-- WHAT TO DO --
Only one stretch of the listing below is wanted. Begin at the line that has "Task: Click the SIZE CHART title", stop after the line that has "Task: Click the empty", and repeat every line in between exactly.

-- DATASET --
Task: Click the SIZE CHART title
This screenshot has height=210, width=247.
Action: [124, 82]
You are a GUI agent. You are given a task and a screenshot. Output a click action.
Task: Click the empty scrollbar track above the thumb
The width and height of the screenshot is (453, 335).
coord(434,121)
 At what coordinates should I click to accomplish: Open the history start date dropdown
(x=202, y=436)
* * *
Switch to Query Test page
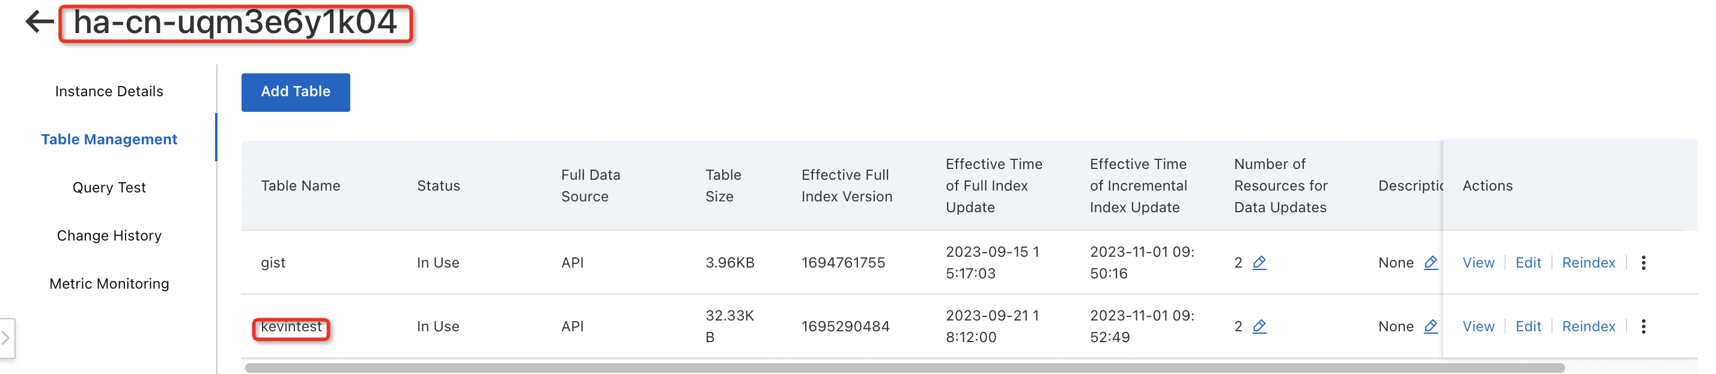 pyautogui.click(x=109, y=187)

-- RESULT OF THIS TASK --
Task: Click the SIZE CHART title
This screenshot has height=210, width=247.
Action: [124, 82]
You are a GUI agent. You are given a task and a screenshot. Output a click action.
Task: Click the empty scrollbar track above the thumb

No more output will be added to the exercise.